**WHAT YOU SHOULD DO**
Could you report every line from the entries that includes the word "computer"?

**RECORDS SUPPLIED**

——

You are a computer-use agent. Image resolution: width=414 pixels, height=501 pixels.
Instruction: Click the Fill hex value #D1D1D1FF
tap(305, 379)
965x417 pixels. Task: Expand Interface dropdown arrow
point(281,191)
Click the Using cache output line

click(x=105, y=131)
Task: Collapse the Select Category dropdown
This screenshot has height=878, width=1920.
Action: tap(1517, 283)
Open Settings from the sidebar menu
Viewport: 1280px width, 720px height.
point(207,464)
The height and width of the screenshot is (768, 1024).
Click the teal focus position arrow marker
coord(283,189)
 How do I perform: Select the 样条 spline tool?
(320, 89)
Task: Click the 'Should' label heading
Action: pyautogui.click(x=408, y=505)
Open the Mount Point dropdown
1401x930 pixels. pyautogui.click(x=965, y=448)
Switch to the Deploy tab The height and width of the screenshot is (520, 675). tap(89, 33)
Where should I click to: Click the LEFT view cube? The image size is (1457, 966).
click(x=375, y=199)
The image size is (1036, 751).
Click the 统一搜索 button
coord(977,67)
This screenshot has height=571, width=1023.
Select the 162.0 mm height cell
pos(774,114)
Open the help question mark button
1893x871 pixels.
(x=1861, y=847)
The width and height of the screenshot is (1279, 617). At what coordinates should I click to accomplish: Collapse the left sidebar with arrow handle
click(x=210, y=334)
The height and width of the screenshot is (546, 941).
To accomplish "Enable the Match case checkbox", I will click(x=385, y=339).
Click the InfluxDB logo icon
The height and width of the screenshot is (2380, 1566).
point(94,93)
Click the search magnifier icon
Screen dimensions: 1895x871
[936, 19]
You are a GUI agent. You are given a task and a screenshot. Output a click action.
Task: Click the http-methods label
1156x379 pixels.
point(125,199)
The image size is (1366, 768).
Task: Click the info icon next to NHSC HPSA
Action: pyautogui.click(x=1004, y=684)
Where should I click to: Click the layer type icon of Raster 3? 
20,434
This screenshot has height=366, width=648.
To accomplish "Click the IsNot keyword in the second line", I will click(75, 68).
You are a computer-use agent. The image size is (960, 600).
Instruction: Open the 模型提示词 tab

——

**TASK RESPONSE**
You are a computer-use agent. Image resolution: width=414 pixels, height=501 pixels.
You are a computer-use agent. The image size is (960, 600).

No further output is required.